SET EXERCISE – Repeat the following lines word for word, leaving out the pictures.

* Start *

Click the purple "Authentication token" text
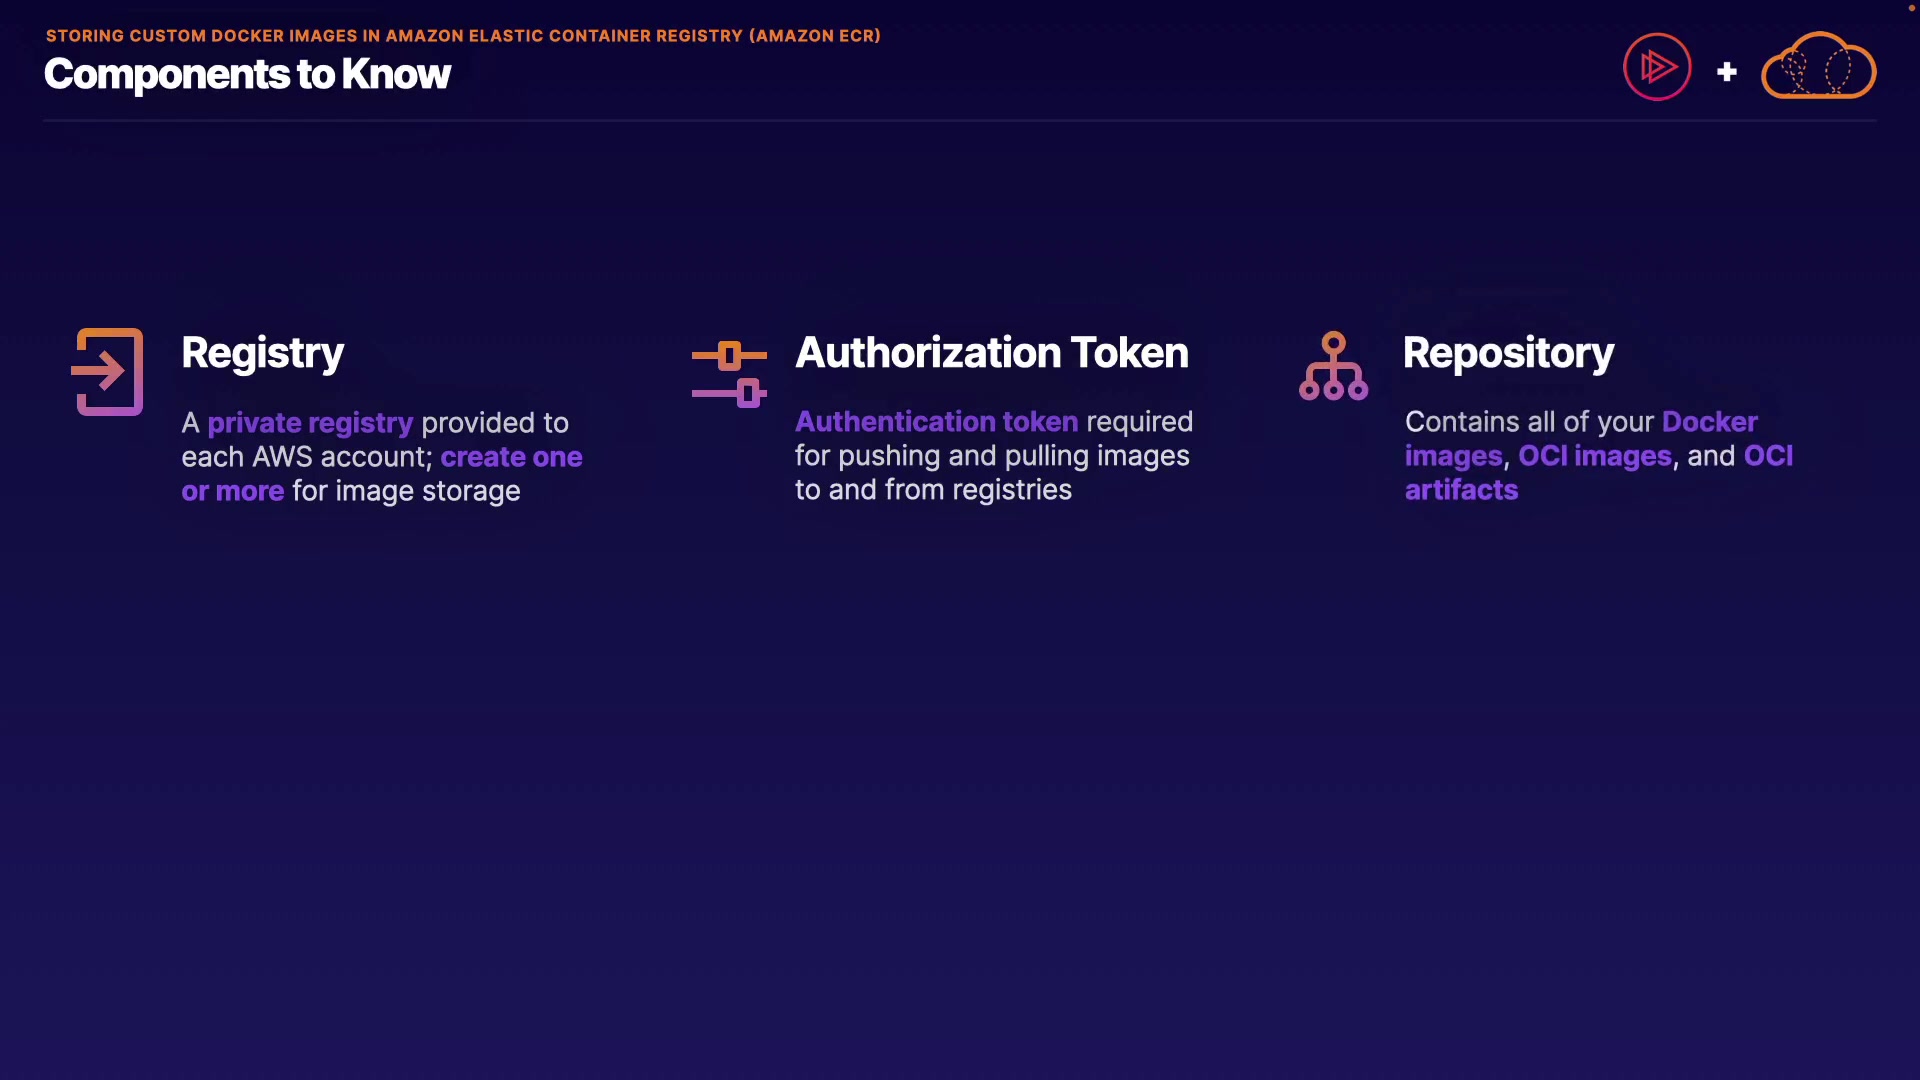The image size is (1920, 1080). tap(936, 422)
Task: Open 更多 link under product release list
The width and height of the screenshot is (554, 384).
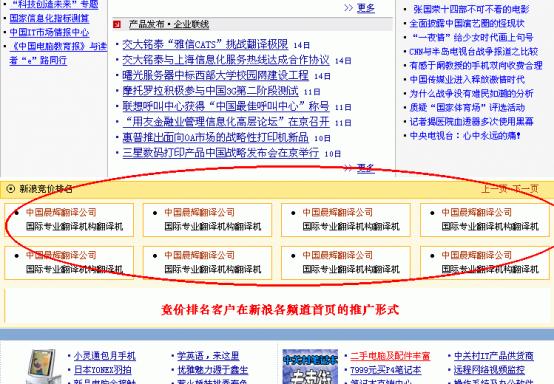Action: click(365, 167)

* End *

RESPONSE FOR THIS EXERCISE –
Click the purple "Authentication token" text
The image size is (1920, 1080). tap(936, 422)
Task: Open 更多 link under product release list
The width and height of the screenshot is (554, 384).
Action: click(365, 167)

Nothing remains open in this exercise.